> Directions: Can you swap every "dropdown" in the lines below for "drop-down" and return all the lines with nothing else changed?

> Records:

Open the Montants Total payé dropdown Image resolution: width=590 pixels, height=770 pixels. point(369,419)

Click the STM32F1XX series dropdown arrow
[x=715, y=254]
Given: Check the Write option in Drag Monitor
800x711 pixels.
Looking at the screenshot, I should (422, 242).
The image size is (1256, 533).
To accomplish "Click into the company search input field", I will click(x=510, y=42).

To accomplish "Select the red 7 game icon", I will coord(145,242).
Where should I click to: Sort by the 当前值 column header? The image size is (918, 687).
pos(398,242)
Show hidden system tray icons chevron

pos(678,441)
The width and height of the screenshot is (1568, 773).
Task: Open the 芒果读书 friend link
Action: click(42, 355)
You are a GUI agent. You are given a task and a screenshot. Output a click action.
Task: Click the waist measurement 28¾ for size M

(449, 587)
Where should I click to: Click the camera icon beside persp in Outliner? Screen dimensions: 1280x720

> Finished exercise:
Open the Montants Total payé drop-down Image resolution: width=590 pixels, height=770 pixels. point(369,419)

Click the STM32F1XX series drop-down arrow
[x=715, y=254]
Given: Check the Write option in Drag Monitor
800x711 pixels.
Looking at the screenshot, I should (422, 242).
The image size is (1256, 533).
To accomplish "Click into the company search input field", I will click(x=510, y=42).

To accomplish "Select the red 7 game icon", I will coord(145,242).
Where should I click to: Sort by the 当前值 column header? The image size is (918, 687).
pos(398,242)
Show hidden system tray icons chevron

pos(678,441)
The width and height of the screenshot is (1568, 773).
Task: Open the 芒果读书 friend link
Action: click(42, 355)
You are a GUI agent. You are given a task and a screenshot. Output a click action.
Task: Click the waist measurement 28¾ for size M

(449, 587)
Where should I click to: Click the camera icon beside persp in Outliner? Screen dimensions: 1280x720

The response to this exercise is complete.